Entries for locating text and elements
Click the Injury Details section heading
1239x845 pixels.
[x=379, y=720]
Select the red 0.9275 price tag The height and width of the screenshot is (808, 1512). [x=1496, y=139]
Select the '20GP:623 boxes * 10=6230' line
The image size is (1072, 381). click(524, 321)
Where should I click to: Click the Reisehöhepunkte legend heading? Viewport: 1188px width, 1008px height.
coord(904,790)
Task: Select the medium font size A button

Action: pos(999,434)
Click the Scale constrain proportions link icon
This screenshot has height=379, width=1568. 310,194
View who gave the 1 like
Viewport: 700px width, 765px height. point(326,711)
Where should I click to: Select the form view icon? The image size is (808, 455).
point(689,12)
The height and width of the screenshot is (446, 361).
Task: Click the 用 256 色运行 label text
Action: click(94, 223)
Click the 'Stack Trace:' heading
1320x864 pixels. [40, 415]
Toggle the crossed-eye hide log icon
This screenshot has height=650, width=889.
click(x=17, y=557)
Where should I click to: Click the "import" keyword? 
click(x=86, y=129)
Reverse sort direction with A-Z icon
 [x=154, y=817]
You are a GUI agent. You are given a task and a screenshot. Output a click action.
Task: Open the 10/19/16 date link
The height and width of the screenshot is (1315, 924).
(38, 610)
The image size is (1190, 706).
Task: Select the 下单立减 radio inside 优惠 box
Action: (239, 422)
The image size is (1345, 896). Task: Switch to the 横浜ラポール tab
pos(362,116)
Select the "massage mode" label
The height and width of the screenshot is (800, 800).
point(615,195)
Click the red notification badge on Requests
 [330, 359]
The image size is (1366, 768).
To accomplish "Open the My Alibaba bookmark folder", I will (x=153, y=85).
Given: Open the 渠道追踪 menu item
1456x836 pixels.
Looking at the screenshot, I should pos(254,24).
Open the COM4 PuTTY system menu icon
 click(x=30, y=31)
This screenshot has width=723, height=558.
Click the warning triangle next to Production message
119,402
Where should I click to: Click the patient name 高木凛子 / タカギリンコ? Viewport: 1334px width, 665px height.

* _WRITTEN TASK_
Identify each of the lines above that contains the string "This", treating uppercase and lowercase as different, and copy those lines in full.

* _FINISHED EXERCISE_
This screenshot has height=379, width=1568. 310,194
This screenshot has height=650, width=889.
This screenshot has width=723, height=558.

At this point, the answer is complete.